Functional Characterization of the Obesity-Linked Variant of the β₃-Adrenergic Receptor

• Main Authors: Esraa Haji, Saeed Al Mahri, Yumna Aloraij, Shuja Shafi Malik, Sameer Mohammad
• Format: Article
• Language: English
• Published: MDPI AG 2021-05-01
• Series: International Journal of Molecular Sciences
• Subjects: G-protein coupled receptors; beta-3-adrenergic receptor; receptor desensitization
• Online Access: https://www.mdpi.com/1422-0067/22/11/5721
• ISSN: 1661-6596; 1422-0067

Adrenergic receptor β₃ (ADRβ₃) is a member of the rhodopsin-like G protein-coupled receptor family. The binding of the ligand to ADRβ₃ activates adenylate cyclase and increases cAMP in the cells. ADRβ₃ is highly expressed in white and brown adipocytes and controls key regulatory pathways of lipid metabolism. Trp64Arg (W64R) polymorphism in the ADRβ₃ is associated with the early development of type 2 diabetes mellitus, lower resting metabolic rate, abdominal obesity, and insulin resistance. It is unclear how the substitution of W64R affects the functioning of ADRβ₃. This study was initiated to functionally characterize this obesity-linked variant of ADRβ₃. We evaluated in detail the expression, subcellular distribution, and post-activation behavior of the WT and W64R ADRβ₃ using single cell quantitative fluorescence microscopy. When expressed in HEK 293 cells, ADRβ₃ shows a typical distribution displayed by other GPCRs with a predominant localization at the cell surface. Unlike adrenergic receptor β₂ (ADRβ₂), agonist-induced desensitization of ADRβ₃ does not involve loss of cell surface expression.
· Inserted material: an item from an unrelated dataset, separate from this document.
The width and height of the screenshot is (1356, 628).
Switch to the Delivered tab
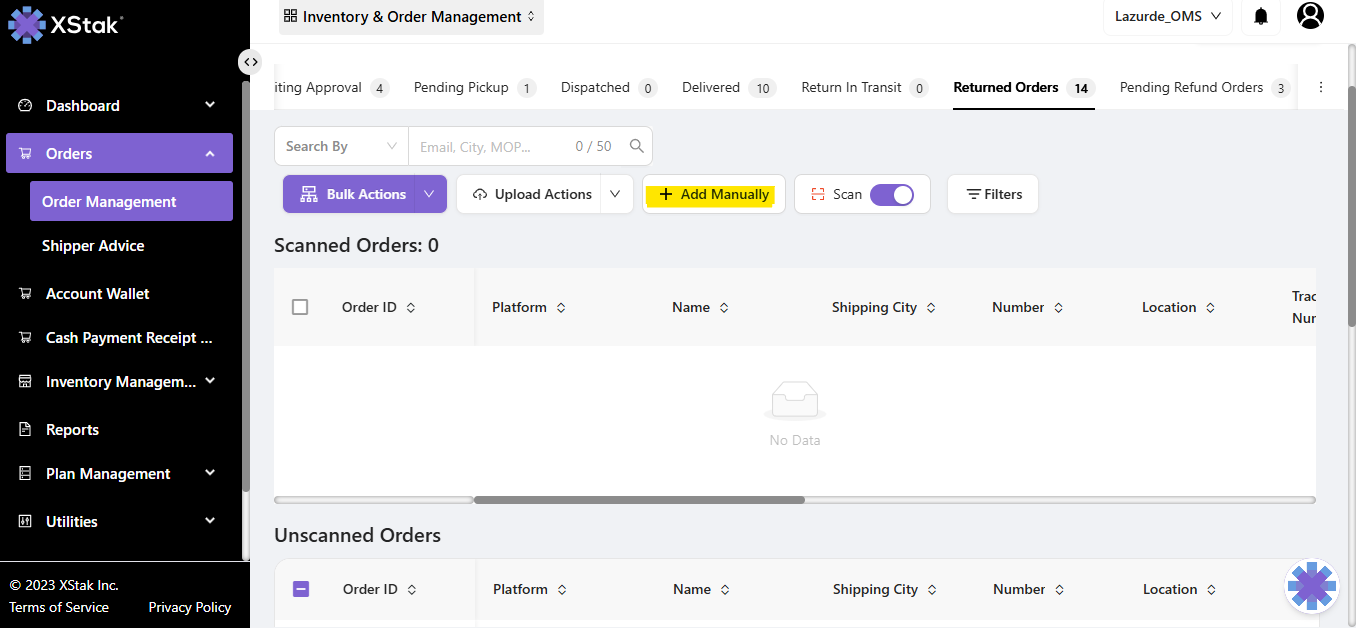[711, 88]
WT and W64R variant of ADRβ₃ displayed comparable biochemical properties, and there was no significant impact of the substitution of tryptophan with arginine on the expression, cellular distribution, signaling, and post-activation behavior of ADRβ₃. The obesity-linked W64R variant of ADRβ₃ is indistinguishable from the WT ADRβ₃ in terms of expression, cellular distribution, signaling, and post-activation behavior.